▶ **Work instructions**: Exactly reproduce the line containing "Task: Click the Kürtçe language row" together with every line after it, through the end of the entries, and give nothing more.

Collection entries
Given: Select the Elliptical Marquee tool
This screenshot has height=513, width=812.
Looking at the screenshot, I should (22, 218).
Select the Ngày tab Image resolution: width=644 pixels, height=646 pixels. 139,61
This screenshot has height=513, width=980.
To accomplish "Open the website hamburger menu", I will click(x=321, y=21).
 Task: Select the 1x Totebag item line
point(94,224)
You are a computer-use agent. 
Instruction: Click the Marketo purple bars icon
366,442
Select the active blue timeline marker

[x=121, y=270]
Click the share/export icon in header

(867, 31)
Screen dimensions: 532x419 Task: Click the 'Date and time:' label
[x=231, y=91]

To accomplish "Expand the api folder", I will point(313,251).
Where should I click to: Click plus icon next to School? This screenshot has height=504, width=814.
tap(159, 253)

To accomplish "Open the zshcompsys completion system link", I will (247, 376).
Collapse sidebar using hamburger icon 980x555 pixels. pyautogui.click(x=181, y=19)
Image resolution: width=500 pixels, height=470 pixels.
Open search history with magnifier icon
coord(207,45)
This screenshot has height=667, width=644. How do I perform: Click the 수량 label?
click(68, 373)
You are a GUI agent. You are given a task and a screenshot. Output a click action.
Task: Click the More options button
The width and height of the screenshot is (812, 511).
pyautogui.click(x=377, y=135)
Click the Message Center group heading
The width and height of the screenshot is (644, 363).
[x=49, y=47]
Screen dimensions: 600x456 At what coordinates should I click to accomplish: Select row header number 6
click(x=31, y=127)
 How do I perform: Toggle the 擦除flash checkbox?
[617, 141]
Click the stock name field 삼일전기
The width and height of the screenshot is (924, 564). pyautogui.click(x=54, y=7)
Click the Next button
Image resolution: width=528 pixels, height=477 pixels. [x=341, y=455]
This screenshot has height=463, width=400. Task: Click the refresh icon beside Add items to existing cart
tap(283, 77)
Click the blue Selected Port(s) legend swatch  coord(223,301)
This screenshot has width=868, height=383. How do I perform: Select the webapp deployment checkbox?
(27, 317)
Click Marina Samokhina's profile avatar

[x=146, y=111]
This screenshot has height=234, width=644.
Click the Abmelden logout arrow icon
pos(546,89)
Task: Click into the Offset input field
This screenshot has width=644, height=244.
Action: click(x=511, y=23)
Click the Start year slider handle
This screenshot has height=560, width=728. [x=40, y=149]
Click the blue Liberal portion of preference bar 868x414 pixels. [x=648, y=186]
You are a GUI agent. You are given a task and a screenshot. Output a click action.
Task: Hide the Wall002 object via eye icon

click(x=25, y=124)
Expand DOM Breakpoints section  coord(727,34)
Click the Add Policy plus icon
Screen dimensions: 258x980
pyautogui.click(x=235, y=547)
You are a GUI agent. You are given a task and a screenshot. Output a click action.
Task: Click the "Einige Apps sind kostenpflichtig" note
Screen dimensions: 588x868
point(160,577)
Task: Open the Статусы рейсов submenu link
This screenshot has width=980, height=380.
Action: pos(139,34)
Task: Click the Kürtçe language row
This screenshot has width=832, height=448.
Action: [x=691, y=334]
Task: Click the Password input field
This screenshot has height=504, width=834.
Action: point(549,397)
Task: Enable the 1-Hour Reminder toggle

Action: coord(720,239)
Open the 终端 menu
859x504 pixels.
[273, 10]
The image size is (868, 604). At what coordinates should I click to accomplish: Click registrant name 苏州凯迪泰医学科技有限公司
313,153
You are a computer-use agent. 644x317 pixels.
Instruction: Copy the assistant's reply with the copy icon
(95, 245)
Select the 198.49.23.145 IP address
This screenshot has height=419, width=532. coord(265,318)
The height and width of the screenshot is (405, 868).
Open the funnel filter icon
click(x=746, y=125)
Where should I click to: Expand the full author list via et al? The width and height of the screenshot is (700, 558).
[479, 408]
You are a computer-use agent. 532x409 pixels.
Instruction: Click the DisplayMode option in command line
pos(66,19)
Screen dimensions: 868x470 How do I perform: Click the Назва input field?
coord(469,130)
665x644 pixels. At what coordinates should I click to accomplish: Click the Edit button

▶ **Finished task**:
Task: Click the Kürtçe language row
This screenshot has width=832, height=448.
Action: [x=691, y=334]
Task: Click the Password input field
This screenshot has height=504, width=834.
Action: point(549,397)
Task: Enable the 1-Hour Reminder toggle

Action: coord(720,239)
Open the 终端 menu
859x504 pixels.
[273, 10]
The image size is (868, 604). At what coordinates should I click to accomplish: Click registrant name 苏州凯迪泰医学科技有限公司
313,153
You are a computer-use agent. 644x317 pixels.
Instruction: Copy the assistant's reply with the copy icon
(95, 245)
Select the 198.49.23.145 IP address
This screenshot has height=419, width=532. coord(265,318)
The height and width of the screenshot is (405, 868).
Open the funnel filter icon
click(x=746, y=125)
Where should I click to: Expand the full author list via et al? The width and height of the screenshot is (700, 558).
[479, 408]
You are a computer-use agent. 532x409 pixels.
Instruction: Click the DisplayMode option in command line
pos(66,19)
Screen dimensions: 868x470 How do I perform: Click the Назва input field?
coord(469,130)
665x644 pixels. At what coordinates should I click to accomplish: Click the Edit button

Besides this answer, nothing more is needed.